23. Vive
o homem incessantemente em busca da felicidade, que também
incessantemente lhe foge, porque felicidade sem mescla não se encontra
na Terra. Entretanto, malgrado às vicissitudes que formam o cortejo
inevitável da vida terrena, poderia ele, pelo menos, gozar de relativa
felicidade, se não a procurasse nas coisas perecíveis e sujeitas às
mesmas vicissitudes, isto é, nos gozos materiais em vez de a procurar
nos gozos da alma, que são um prelibar dos gozos celestes, imperecíveis;
em vez de procurar a paz do coração, única
felicidade real neste mundo, ele se mostra ávido de tudo o que o
agitará e turbará, e, coisa singular! o homem, como que de intento, cria
para si tormentos que está nas suas mãos evitar.
Haverá
maiores do que os que derivam da inveja e do ciúme? Para o invejoso e o
ciumento, não há repouso; estão perpetuamente febricitantes. O que não
têm e os outros possuem lhes causa insônias. Dão-lhes vertigem os êxitos
de seus rivais; toda a emulação, para eles, se resume em eclipsar os
que lhes estão próximos, toda a alegria em excitar, nos que se lhes
assemelham pela insensatez, a raiva do ciúme que os devora. Pobres
insensatos, com efeito, que não imaginam sequer que, amanhã talvez,
terão de largar todas essas frioleiras cuja cobiça lhes envenena a vida!
Não é a eles, decerto, que se aplicam estas palavras: “Bem-aventurados
os aflitos, pois que serão consolados”, visto que as suas preocupações não são aquelas que têm no céu as compensações merecidas.

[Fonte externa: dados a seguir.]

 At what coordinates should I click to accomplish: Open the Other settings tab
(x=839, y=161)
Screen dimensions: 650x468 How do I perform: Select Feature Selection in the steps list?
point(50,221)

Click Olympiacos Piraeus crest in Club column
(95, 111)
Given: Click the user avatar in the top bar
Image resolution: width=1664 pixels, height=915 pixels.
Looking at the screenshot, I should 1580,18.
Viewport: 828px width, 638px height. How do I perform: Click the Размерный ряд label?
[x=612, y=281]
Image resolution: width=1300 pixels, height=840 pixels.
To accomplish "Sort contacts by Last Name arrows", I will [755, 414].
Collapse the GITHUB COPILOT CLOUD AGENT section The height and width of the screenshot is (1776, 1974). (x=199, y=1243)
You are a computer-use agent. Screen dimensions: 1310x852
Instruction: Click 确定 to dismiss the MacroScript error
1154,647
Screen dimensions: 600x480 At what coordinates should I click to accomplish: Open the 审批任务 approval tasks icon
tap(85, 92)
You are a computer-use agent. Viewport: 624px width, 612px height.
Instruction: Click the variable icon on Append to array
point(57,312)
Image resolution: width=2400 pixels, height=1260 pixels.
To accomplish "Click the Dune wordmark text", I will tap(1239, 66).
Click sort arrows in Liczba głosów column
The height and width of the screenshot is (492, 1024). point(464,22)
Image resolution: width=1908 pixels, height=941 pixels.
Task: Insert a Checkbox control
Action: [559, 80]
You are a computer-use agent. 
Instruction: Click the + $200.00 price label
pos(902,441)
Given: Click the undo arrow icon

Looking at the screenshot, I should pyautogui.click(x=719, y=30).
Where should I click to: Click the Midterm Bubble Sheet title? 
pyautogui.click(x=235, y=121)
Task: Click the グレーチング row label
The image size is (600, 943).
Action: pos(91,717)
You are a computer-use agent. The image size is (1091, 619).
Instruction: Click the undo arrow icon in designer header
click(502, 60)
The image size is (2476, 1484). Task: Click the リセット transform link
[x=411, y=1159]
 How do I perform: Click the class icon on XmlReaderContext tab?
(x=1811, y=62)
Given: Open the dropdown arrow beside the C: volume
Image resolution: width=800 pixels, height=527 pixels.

Que de tormentos, ao contrário, se poupa aquele que sabe contentar-se com o que tem, que nota sem inveja o
que não possui, que não procura parecer mais do que é. Esse é sempre
rico, porquanto, se olha para baixo de si e não para cima, vê sempre
criaturas que têm menos do que ele. É calmo, porque não cria para si
necessidades quiméricas. E não será uma felicidade a calma, em meio das
tempestades da vida? – Fénelon. (Lião, 1860.)